Il devait vivre un mois. Il a fait deux ans de plus. Deux ans au cours desquels sa bonbonne d’oxygène est devenue une inséparable compagne. Deux ans au cours desquels il a continué de diriger les destinées de la Ligue midget AAA et de remplir son rôle de vice-président de la ligue de baseball junior élite du Québec en transmettant ses directives par téléphone ou via internet. Au début de sa maladie, je l’avais presque insulté en lui demandant s’il songeait à déposer le gouvernail de la ligue dans d’autres mains.
«Ça jamais, avait-il répliqué. Pas question que j’abandonne mon poste. Je me comporte avec la ligue comme s’il s’agissait de mon corps. Chaque jour, je me fixe des objectifs.»
La vie a parfois de ces injustices. Il y a trois ou quatre ans, il avait annoncé sa retraite pour pouvoir enfin se consacrer totalement à son bébé, la Ligue midget AAA, ce qu’il avait fait jusque-là en partageant son temps entre ses responsabilités dans le hockey et ses occupations à la ville de Laval. Peu de temps après, il a commencé à avoir des problèmes de santé. La maladie est l’unique pépin qu’il n’avait pas prévu. Ses poumons déjà très attaqués ont été sans pardon.
Il a fait la guerre à la maladie aussi longtemps qu’il l’a pu. Lundi soir, totalement épuisé, il a demandé à ce qu’on le laisse partir. Lyne a compris que le moment qu’ils appréhendaient depuis longtemps était arrivé. Il a attendu que son fils Marc-André arrive à son chevet avant de fermer les yeux. Cet être combatif, qui avait toujours fait les choses à sa manière, a même décidé du moment de son départ. Il est allé à l’ultime limite de ses ressources physiques. Quand il a rendu l’âme, il lui restait l’efficacité d’un huitième d’un poumon.
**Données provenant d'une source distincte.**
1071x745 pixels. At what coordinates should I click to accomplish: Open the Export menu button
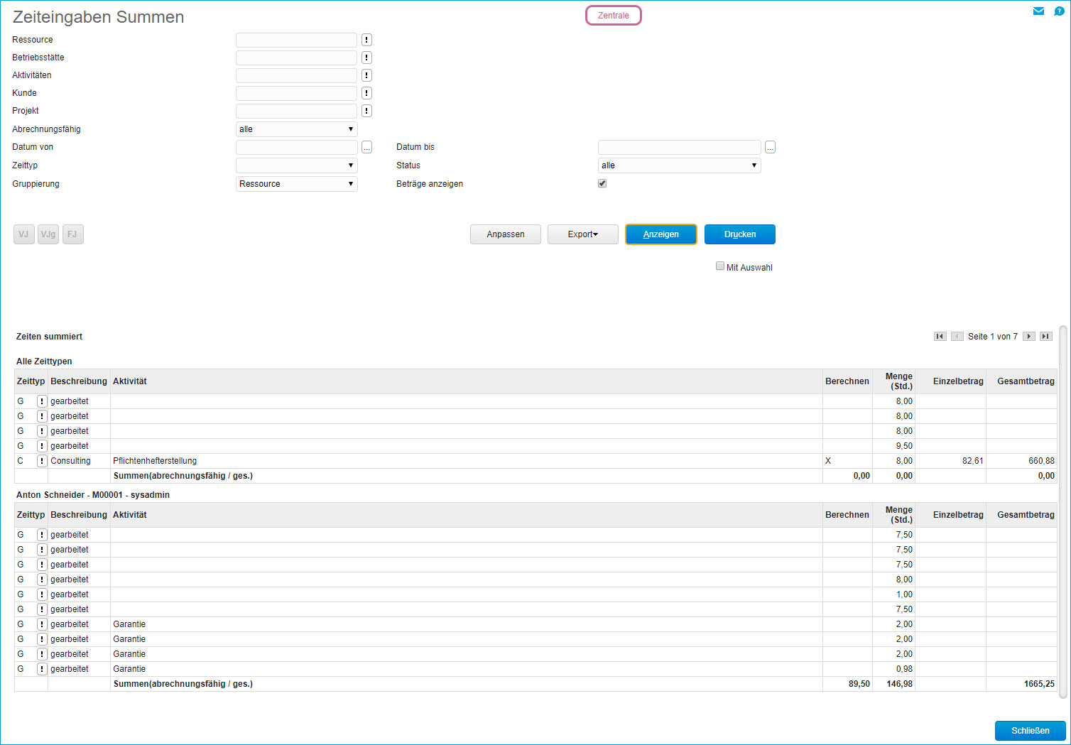(x=582, y=234)
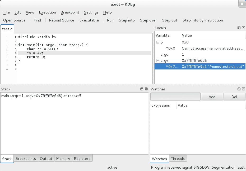Click the Del watch button

(x=234, y=97)
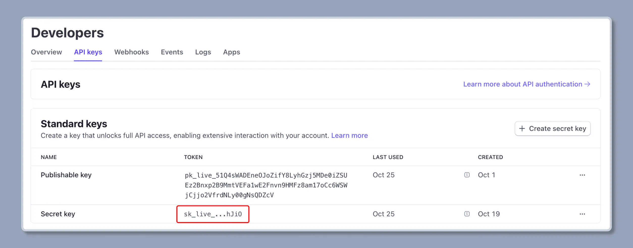Open the Webhooks tab

point(131,52)
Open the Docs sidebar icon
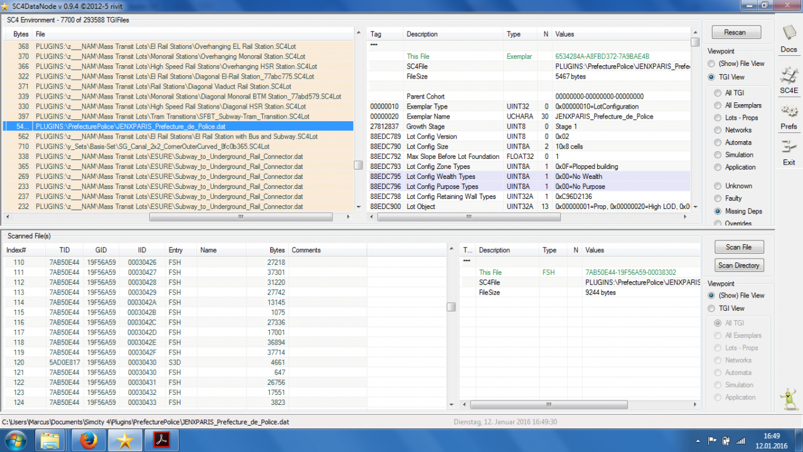 point(789,38)
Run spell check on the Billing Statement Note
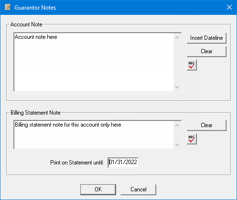This screenshot has width=237, height=200. coord(192,139)
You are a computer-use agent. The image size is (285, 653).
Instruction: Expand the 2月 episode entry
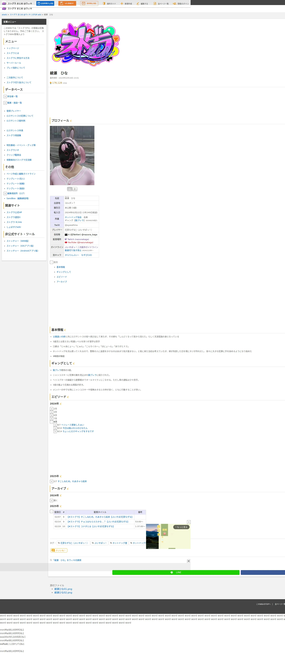(x=52, y=409)
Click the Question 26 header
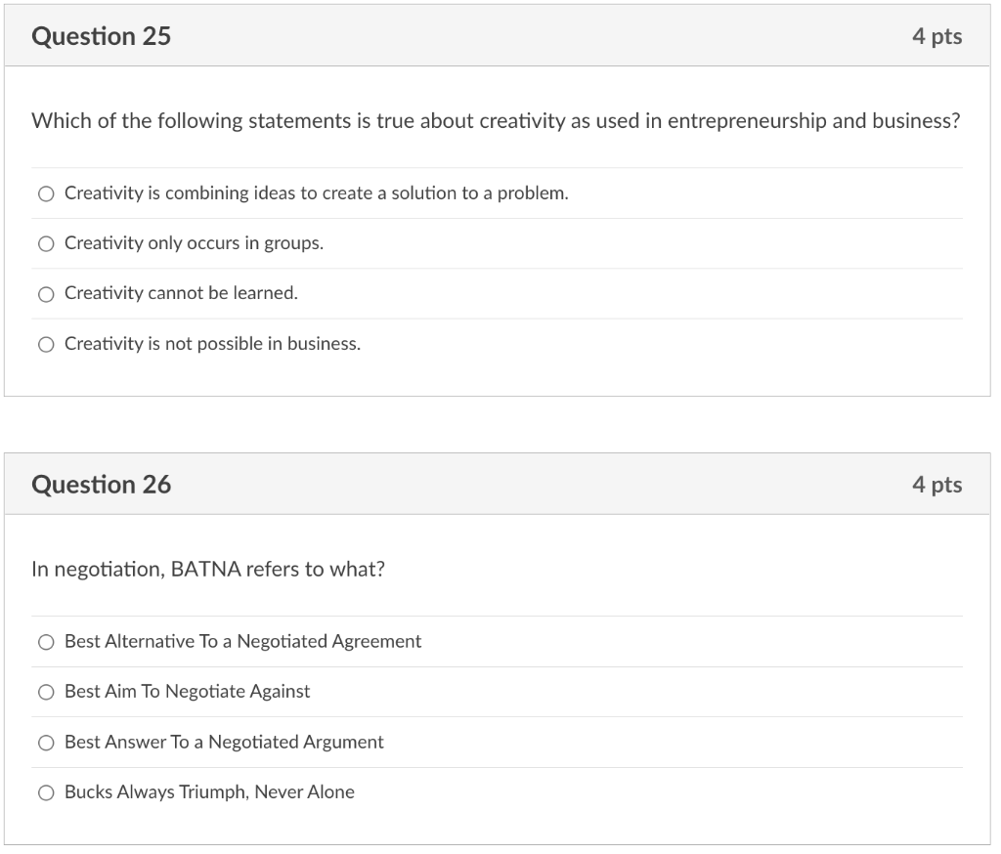1001x854 pixels. point(102,485)
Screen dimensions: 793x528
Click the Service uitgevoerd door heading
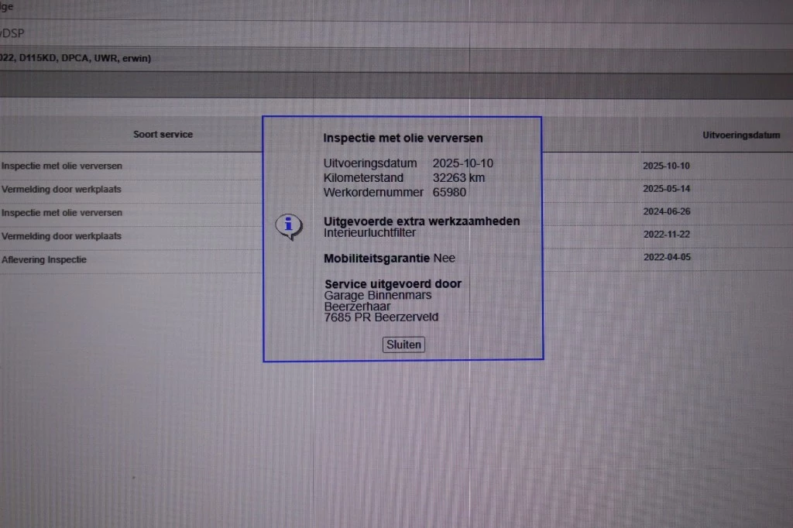(x=393, y=284)
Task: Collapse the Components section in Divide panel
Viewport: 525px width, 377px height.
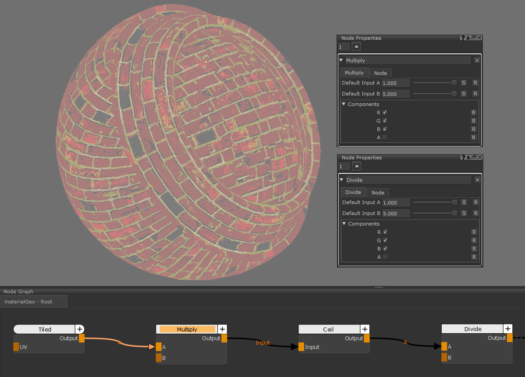Action: (344, 224)
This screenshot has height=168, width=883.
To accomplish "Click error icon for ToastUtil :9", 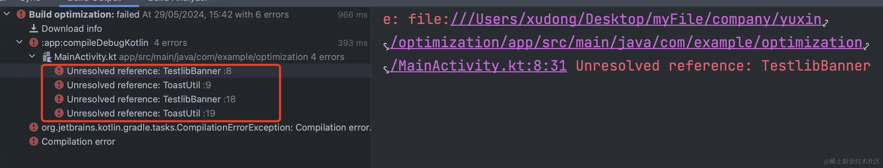I will 59,85.
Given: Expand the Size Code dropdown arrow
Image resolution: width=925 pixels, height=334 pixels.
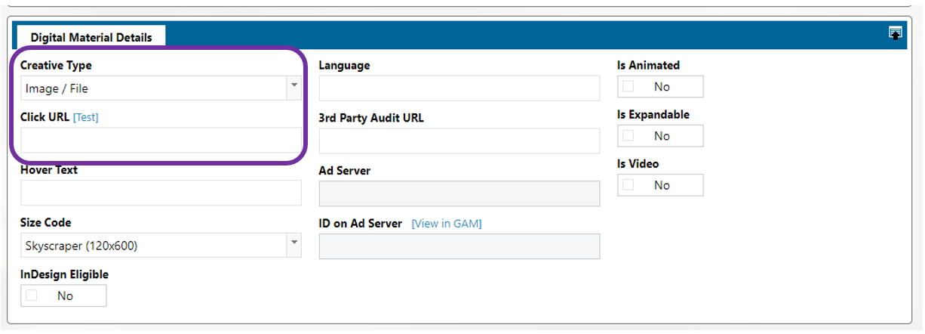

Le milieu du hockey québécois n’aura jamais connu un serviteur aussi énergiquement fidèle. Un dirigeant aux idées innovatrices qui vont continuer de faire leur chemin longtemps après son départ.
Mardi, à l’occasion de la réception qui a suivi le tournoi de golf du Panthéon des sports du Québec, le président de l’organisme, Jacques Baril, a souligné son départ aux convives en relevant ses précieuses réalisations, ce qui a valu au défunt de recevoir une ovation qu’il aurait méritée d’entendre. Comme il aurait bien mérité d’être là le jour où le Panthéon des sports du Québec lui fera une place parmi ses intronisés. Ce panthéon existe justement pour reconnaître la contribution sportive des gens dans son genre.